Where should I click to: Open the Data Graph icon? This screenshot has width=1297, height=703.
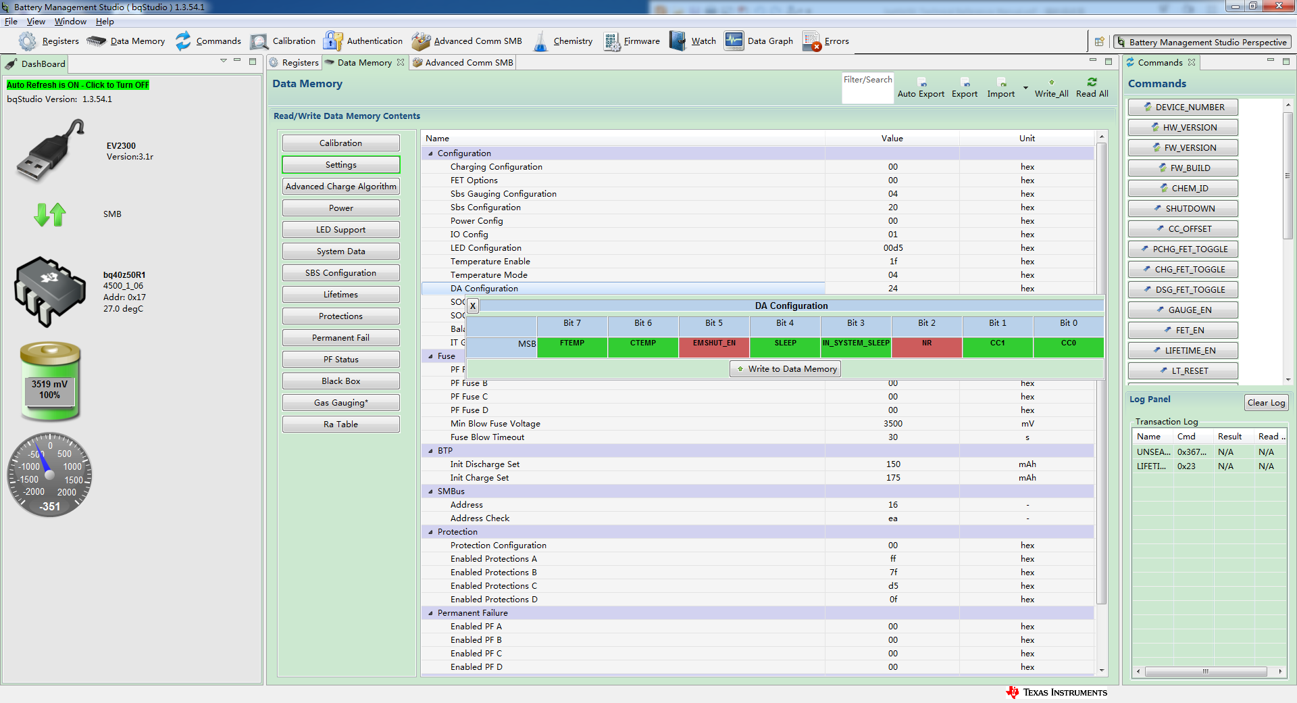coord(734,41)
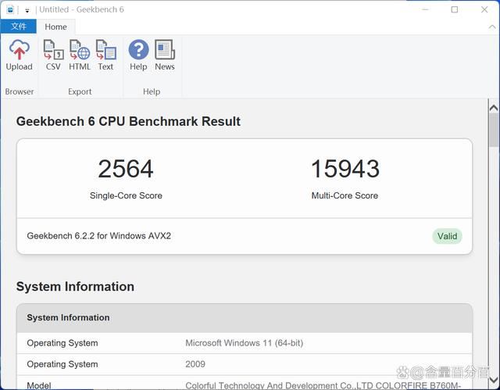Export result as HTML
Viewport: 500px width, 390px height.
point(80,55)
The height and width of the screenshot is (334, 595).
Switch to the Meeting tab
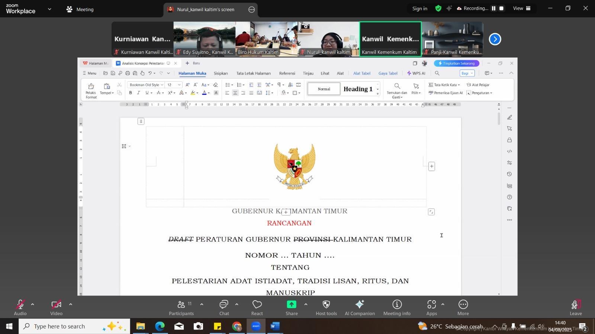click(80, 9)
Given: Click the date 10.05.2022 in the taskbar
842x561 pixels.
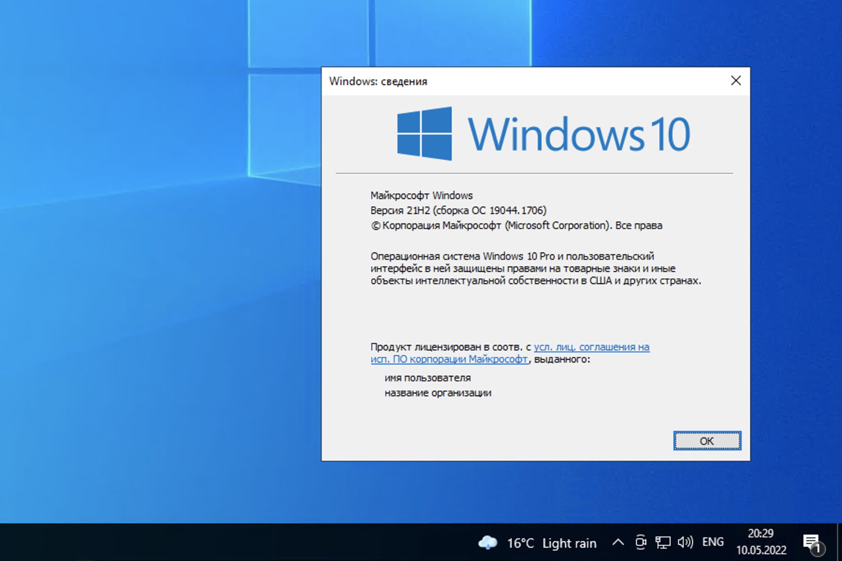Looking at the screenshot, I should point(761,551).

- What you are asked to do -
Without the pictures, please output every record exactly.

- Expected answer -
Where should I click to: Open the Data Graph icon? This screenshot has width=1297, height=703.
coord(734,41)
Export result as HTML
Viewport: 500px width, 390px height.
point(80,55)
The height and width of the screenshot is (334, 595).
Switch to the Meeting tab
click(80, 9)
Given: Click the date 10.05.2022 in the taskbar
842x561 pixels.
Looking at the screenshot, I should point(761,551).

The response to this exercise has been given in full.